Geometric Signatures of L-Levels
Each L-level has a visual pattern that allows the threat to be identified without calculation. This is what makes the epistemic order operable — you don’t need to compute anything to spot a candidate; you just need pattern recognition on piece geometry.
L1 — Direct Laser to King
Your piece’s attack line passes directly to the opponent’s king square with no obstructions. – Bishop on a1 lasers diagonally to king on h8 – Knight at f5 has its knight-jump to a square containing the king – Identification cost: trivial — recognized in under a second
L2 — Laser Through One Intermediate Square
Your piece’s attack line reaches the king square via one intermediate square that’s either empty (move there next turn → L1) or contains a piece you can remove via capture/interference. – Direct line, intermediate empty: bishop two diagonals from king through an empty square – Perpendicular segment: rook on the a-file, can swing to king’s rank – Discovered check setup: your blocking piece, when moved, opens the L1 of the piece behind it – Identification cost: low — recognize the intermediate-square pattern
L3 — Direct Laser to Enemy Piece
Same perceptual operation as L1, but the target is an opposing non-king piece. – Identification cost: trivial — same pattern as L1
L4 — Chained L2 Pattern
Your piece, if moved one move, lands on a square that has an L2 relationship to the king. – Identification cost: higher — composes two perceptual operations (“where can I move?” and “from where I land, is there an L2 to king?”)
L5 — Chained L3 Pattern
Same as L4 but for piece-track. Your piece, if moved one move, lands on an L3 square against an opposing piece.
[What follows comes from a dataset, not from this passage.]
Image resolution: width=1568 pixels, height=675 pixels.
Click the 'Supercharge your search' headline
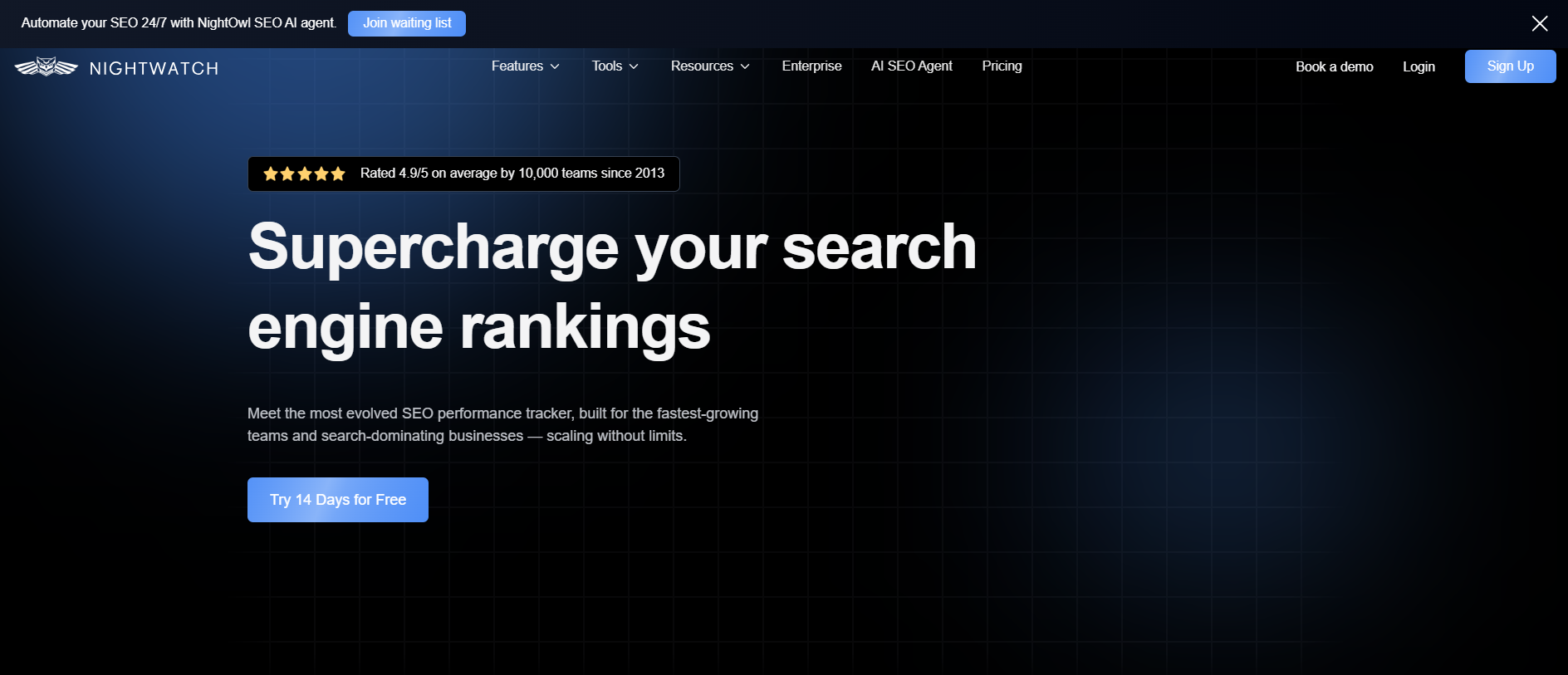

The geometric signatures are what justify the epistemic order: L1 first because L1 is easiest to spot. The order is not arbitrary; it tracks perceptual difficulty.
“Defensible in X Moves”
The # notation appears binary — a threat either is or isn’t indefensible. This is not strictly accurate. No move in chess is truly indefensible. Every threat is “defensible in X moves,” where X is the calculation depth required to find or prepare the defense.
This generalizes the suffix system as a recursive count of defense-preparation moves:
- No suffix (e.g., L2) — defensible in 1 move (one CAB suffices)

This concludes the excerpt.